-- Dataset content follows --

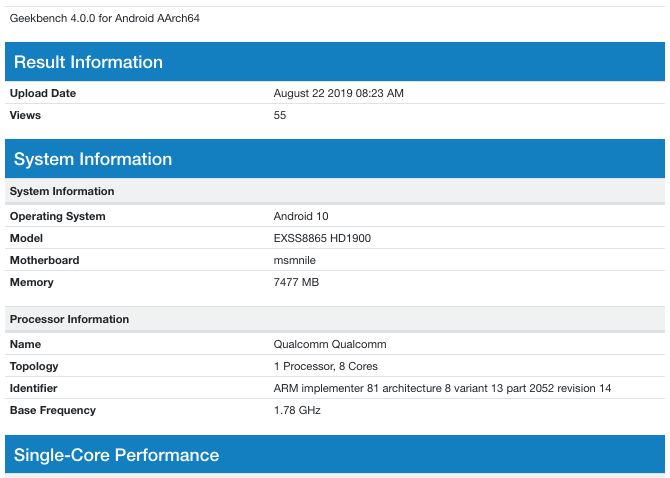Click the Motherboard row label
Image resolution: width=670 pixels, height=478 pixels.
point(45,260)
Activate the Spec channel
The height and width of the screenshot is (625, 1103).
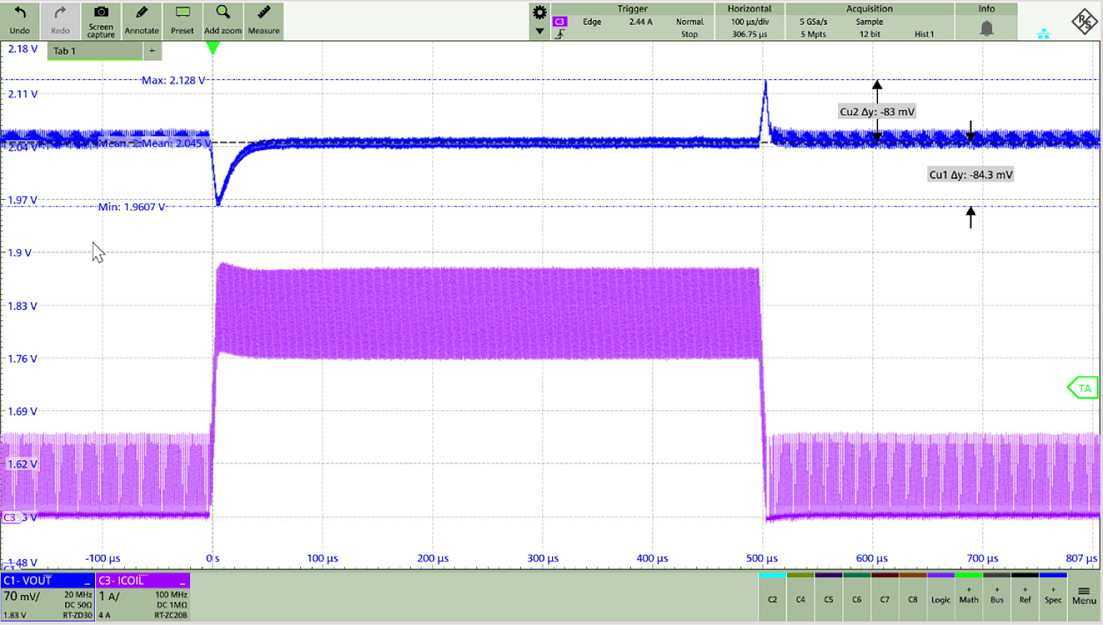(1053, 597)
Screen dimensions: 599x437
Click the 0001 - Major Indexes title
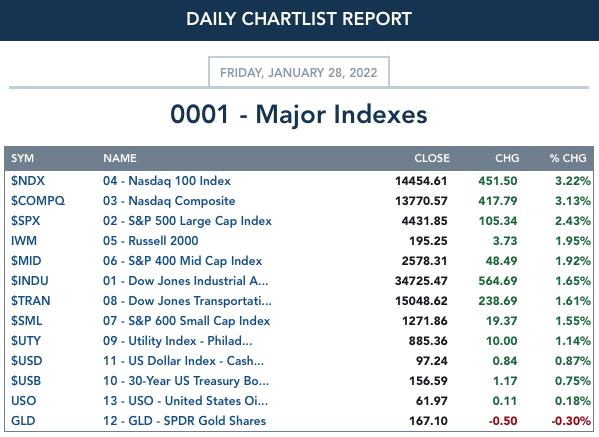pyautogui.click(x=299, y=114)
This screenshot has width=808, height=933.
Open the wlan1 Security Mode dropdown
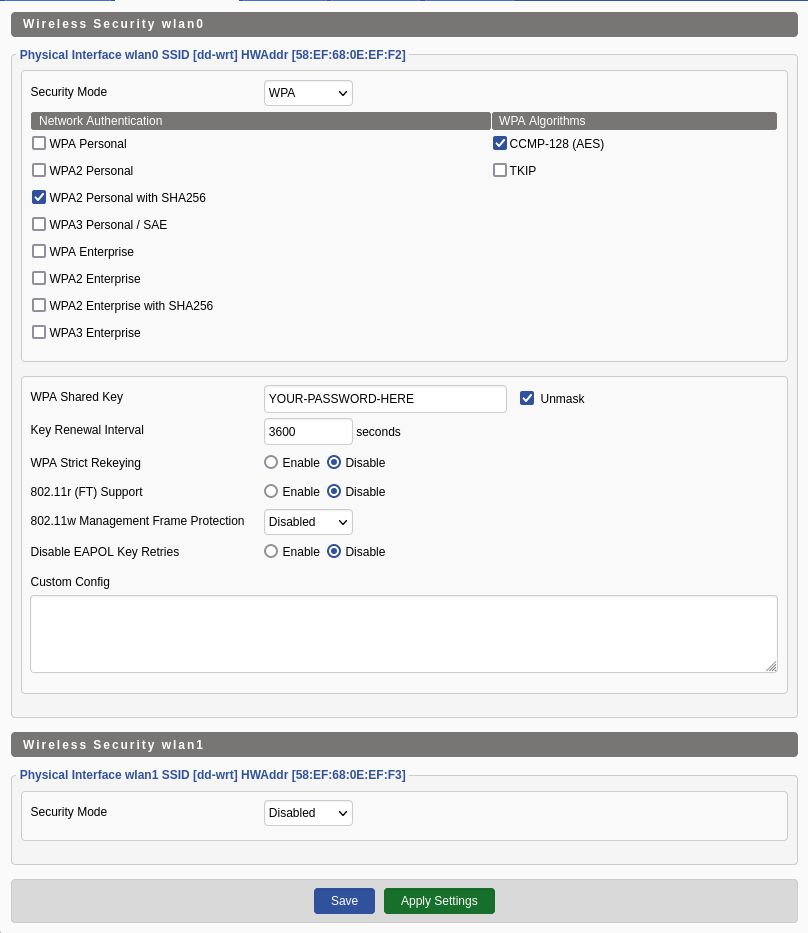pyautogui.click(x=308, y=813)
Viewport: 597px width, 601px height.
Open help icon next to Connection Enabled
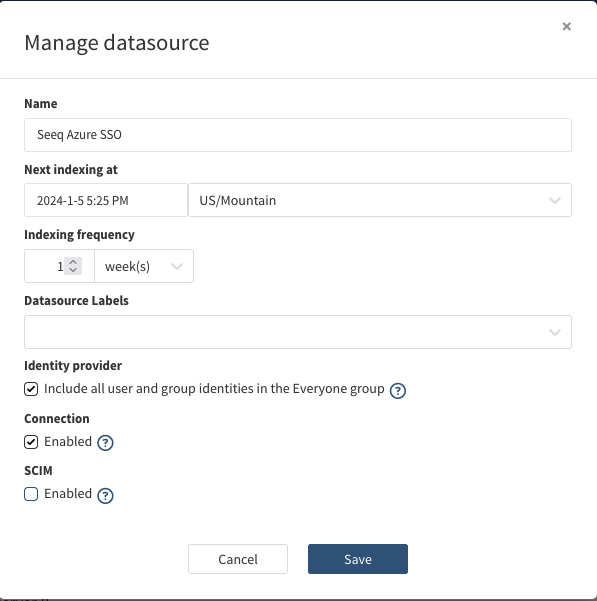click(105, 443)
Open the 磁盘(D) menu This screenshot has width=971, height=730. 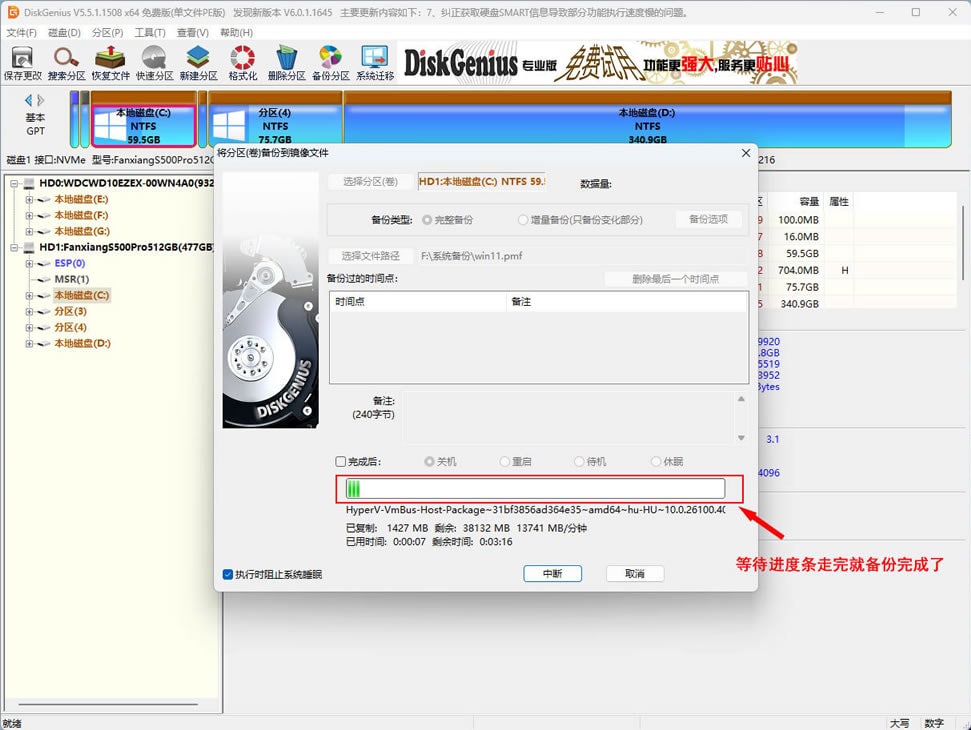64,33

-- Dataset content concluded --

◆ The problem: The lines to reproduce run from the one above containing "Activate the Spec channel" through the one containing "This screenshot has width=808, height=933.". Copy them exactly and leave out all pictures.

◆ Output for this task:
Activate the Spec channel
The height and width of the screenshot is (625, 1103).
(1053, 597)
Screen dimensions: 599x437
Click the 0001 - Major Indexes title
pyautogui.click(x=299, y=114)
This screenshot has width=808, height=933.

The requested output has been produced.